En medio del ambiente de empoderamiento femenino, la abogada Paula Vial puso la idea en Twitter: que algún medio dedicara toda su edición sólo a columnas de mujeres. En Tendencias lo hicimos y 43 mujeres escribieron para esta edición especial.


¿Cuántas mujeres han ocupado el Ministerio de Hacienda en la historia de Chile? Ninguna. ¿Cuántas han sido ministras de Economía? Sólo una entre las más de 80 personas que han ocupado el cargo desde que se creó. Una mirada al Consejo del Banco Central y a los cargos más altos en las agencias económicas de regulación y supervisión confirman esta evidencia: los altos puestos en economía son ocupados principalmente por hombres.

Este fenómeno es sólo un ejemplo más de algo que ya conocemos bien: la baja representatividad de las mujeres en cargos de poder. Cambiar esta realidad depende en gran medida de la voluntad política. Un ejemplo revelador son los directorios de las empresas públicas: en marzo de 2014, apenas un 5% de estos puestos de directores eran ocupados por mujeres. A febrero del 2018, la fracción superaba el 40%. Era cosa de querer.

Sin embargo, el fenómeno también tiene que ver con el proceso formativo en economía.

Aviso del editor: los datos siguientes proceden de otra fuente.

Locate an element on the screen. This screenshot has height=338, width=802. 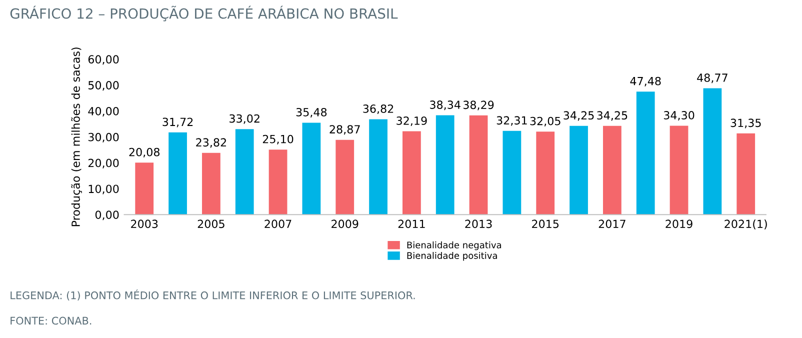
data-label: 48,77 is located at coordinates (712, 79).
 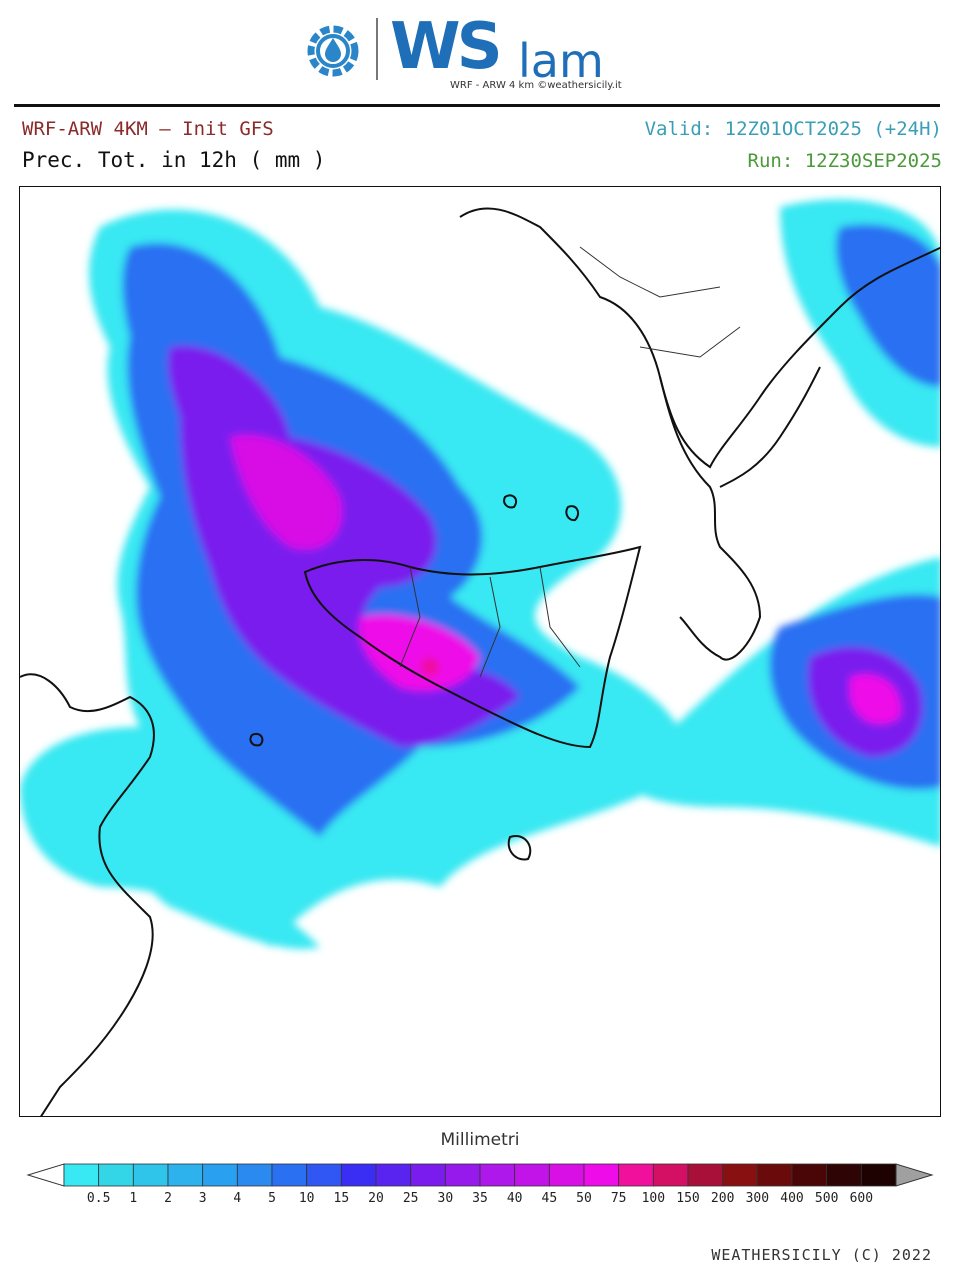 What do you see at coordinates (888, 306) in the screenshot?
I see `precip-band-blue-ne` at bounding box center [888, 306].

Si uno indaga en las etapas iniciales de la formación profesional en el área, se encuentra con que las escuelas de economía gradúan a una proporción muy baja de mujeres en el pregrado, proporción que se va a reduciendo en la medida en que se pasa a grados superiores (magíster y doctorado).

Hay diversos factores que pueden estar detrás de aquello. Por un lado, el análisis económico requiere de manejo de las matemáticas, un área que las mujeres tienden a rehuir, no por falta de habilidades, sino más bien debido a estereotipos de género. Es ilustrativo que casi un 70% de las adolescentes chilenas reporten “ser malas para las matemáticas” de acuerdo al informe de la prueba PISA 2012 de la OECD. Sin la confianza suficiente en las propias capacidades, es difícil esperar que las mujeres se matriculen en carreras del área.

Por otro lado, hay muy pocas académicas en las escuelas que puedan servir de modelo para las alumnas (en torno al 15% en las facultades más importantes en Chile). Asimismo, los énfasis en el pensamiento económico -la competencia y la optimización del comportamiento- parecen provenir de modelos con un tinte masculino. ¿Qué más simbólico que al trabajo doméstico se le llame “ocio” en los modelos económicos?

La economía es profesión de hombres, pero no tiene por qué serlo. La Facultad de Ciencias Físicas y Matemáticas de la Universidad de Chile ha realizado un esfuerzo deliberado para atraer a más mujeres a la carrera y ha elevado de manera importante la proporción de mujeres en su pregrado. Si ingeniería puede, economía también.